[PROMPT]: In the output, include exactly the lines from the beginning of the records up to and including the one that contains "http://www.nflxpert.com/nyhede… (94, 890)", and leave out the pictures.

DATA LISTING Block Start

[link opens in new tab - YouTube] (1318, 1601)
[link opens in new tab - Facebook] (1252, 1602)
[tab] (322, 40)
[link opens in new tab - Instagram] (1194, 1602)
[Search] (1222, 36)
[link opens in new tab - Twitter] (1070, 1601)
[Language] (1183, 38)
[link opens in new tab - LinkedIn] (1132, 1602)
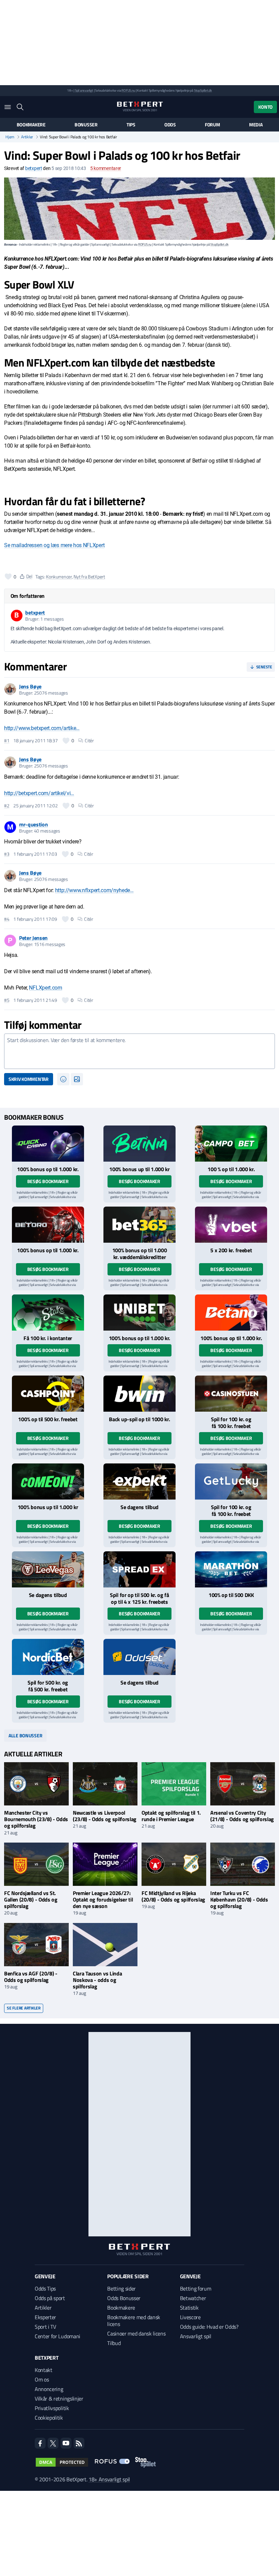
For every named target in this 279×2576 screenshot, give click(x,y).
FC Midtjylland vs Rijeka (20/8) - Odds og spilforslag (173, 1896)
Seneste (264, 667)
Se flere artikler (23, 2008)
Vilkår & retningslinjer (59, 2398)
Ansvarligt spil (195, 2336)
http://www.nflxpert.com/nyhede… (94, 890)
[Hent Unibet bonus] (139, 1312)
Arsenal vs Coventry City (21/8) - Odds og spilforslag (242, 1816)
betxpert (33, 168)
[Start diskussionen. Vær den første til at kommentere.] (139, 1051)
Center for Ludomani (57, 2336)
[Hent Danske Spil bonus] (139, 1657)
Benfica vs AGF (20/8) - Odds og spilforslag (31, 1976)
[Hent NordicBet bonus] (48, 1657)
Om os (42, 2379)
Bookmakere (31, 124)
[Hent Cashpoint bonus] (48, 1394)
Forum (212, 124)
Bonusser (86, 124)
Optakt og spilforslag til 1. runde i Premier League (171, 1816)
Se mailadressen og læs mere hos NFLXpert (54, 545)
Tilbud (113, 2343)
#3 (6, 854)
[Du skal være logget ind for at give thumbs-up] (8, 576)
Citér (89, 740)
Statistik (189, 2307)
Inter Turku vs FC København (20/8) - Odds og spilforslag (239, 1899)
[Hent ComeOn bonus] (48, 1481)
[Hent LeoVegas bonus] (48, 1569)
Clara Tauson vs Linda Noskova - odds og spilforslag (97, 1979)
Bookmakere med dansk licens (133, 2320)
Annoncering (49, 2389)
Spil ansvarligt (84, 90)
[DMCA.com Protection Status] (62, 2462)
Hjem (9, 137)
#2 (6, 806)
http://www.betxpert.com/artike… (42, 728)
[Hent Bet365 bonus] (139, 1225)
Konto (265, 106)
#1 (6, 741)
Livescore (190, 2317)
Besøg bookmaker (48, 1181)
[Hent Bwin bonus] (139, 1394)
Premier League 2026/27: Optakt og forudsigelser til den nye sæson (103, 1899)
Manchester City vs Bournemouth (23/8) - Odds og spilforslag (36, 1819)
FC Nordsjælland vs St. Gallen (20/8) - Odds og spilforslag (31, 1899)
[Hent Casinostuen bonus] (231, 1394)
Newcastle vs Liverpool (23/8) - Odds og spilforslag (104, 1816)
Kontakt (43, 2370)
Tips (131, 124)
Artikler (27, 137)
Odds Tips (45, 2288)
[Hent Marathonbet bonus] (231, 1569)
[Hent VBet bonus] (231, 1225)
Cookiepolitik (49, 2418)
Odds (170, 124)
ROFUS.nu (128, 90)
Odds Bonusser (124, 2298)
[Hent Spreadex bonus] (139, 1569)
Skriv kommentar (29, 1079)
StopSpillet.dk (203, 90)
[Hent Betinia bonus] (139, 1144)
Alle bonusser (25, 1735)
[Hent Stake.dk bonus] (48, 1312)
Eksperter (45, 2317)
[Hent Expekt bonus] (139, 1481)
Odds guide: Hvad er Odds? (209, 2327)
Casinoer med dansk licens (136, 2333)
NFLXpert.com (45, 987)
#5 (6, 1000)
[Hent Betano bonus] (231, 1312)
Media (256, 124)
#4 (6, 919)
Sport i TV (45, 2327)
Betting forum (195, 2288)
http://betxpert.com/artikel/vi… (39, 793)
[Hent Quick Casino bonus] (48, 1144)
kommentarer (105, 168)
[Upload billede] (77, 1079)
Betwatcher (193, 2298)
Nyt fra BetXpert (89, 576)
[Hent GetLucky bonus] (231, 1481)
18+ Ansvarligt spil (109, 2479)
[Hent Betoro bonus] (48, 1225)
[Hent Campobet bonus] (231, 1144)
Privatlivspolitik (52, 2408)
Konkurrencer (59, 576)
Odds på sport (50, 2298)
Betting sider (121, 2288)
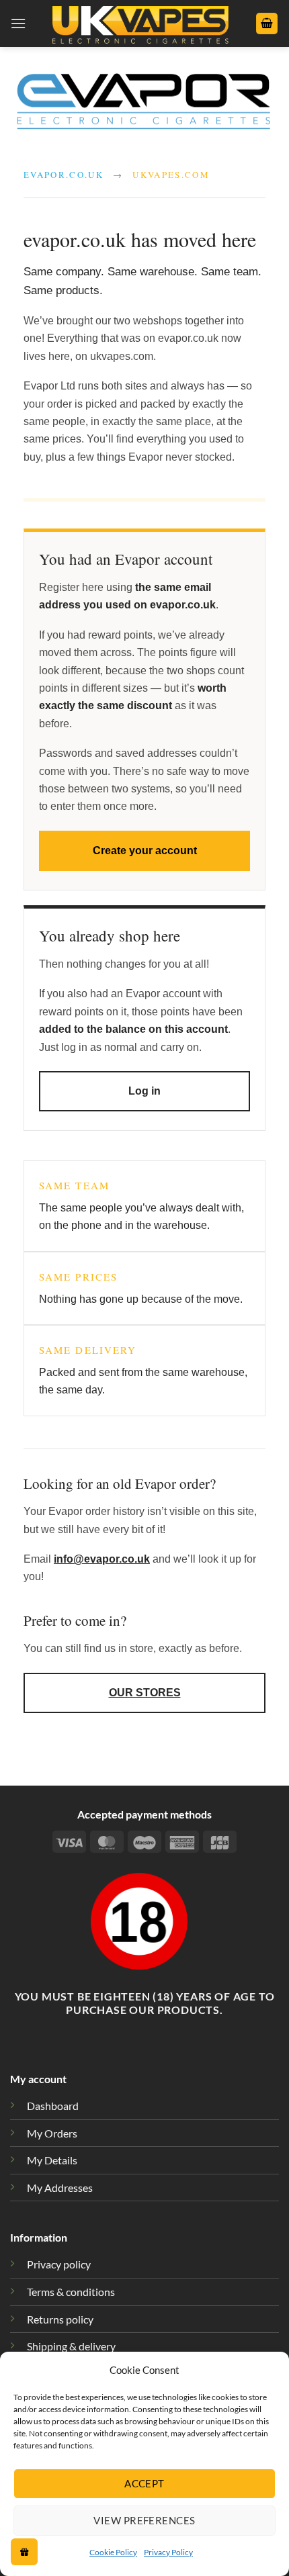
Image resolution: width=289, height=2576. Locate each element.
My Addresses (60, 2187)
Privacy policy (59, 2264)
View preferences (144, 2520)
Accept (144, 2483)
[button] (18, 23)
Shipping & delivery (71, 2346)
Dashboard (53, 2105)
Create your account (145, 850)
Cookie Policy (113, 2552)
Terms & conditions (71, 2291)
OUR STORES (145, 1692)
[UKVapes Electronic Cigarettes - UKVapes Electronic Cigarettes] (140, 23)
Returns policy (60, 2319)
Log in (144, 1091)
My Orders (52, 2133)
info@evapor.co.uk (102, 1559)
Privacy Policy (168, 2552)
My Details (52, 2160)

DATA LISTING Block End

[ANSWER SPACE]:
[link opens in new tab - YouTube] (1318, 1601)
[link opens in new tab - Facebook] (1252, 1602)
[tab] (322, 40)
[link opens in new tab - Instagram] (1194, 1602)
[Search] (1222, 36)
[link opens in new tab - Twitter] (1070, 1601)
[Language] (1183, 38)
[link opens in new tab - LinkedIn] (1132, 1602)
For every named target in this 279×2576 screenshot, give click(x,y).
FC Midtjylland vs Rijeka (20/8) - Odds og spilforslag (173, 1896)
Seneste (264, 667)
Se flere artikler (23, 2008)
Vilkår & retningslinjer (59, 2398)
Ansvarligt spil (195, 2336)
http://www.nflxpert.com/nyhede… (94, 890)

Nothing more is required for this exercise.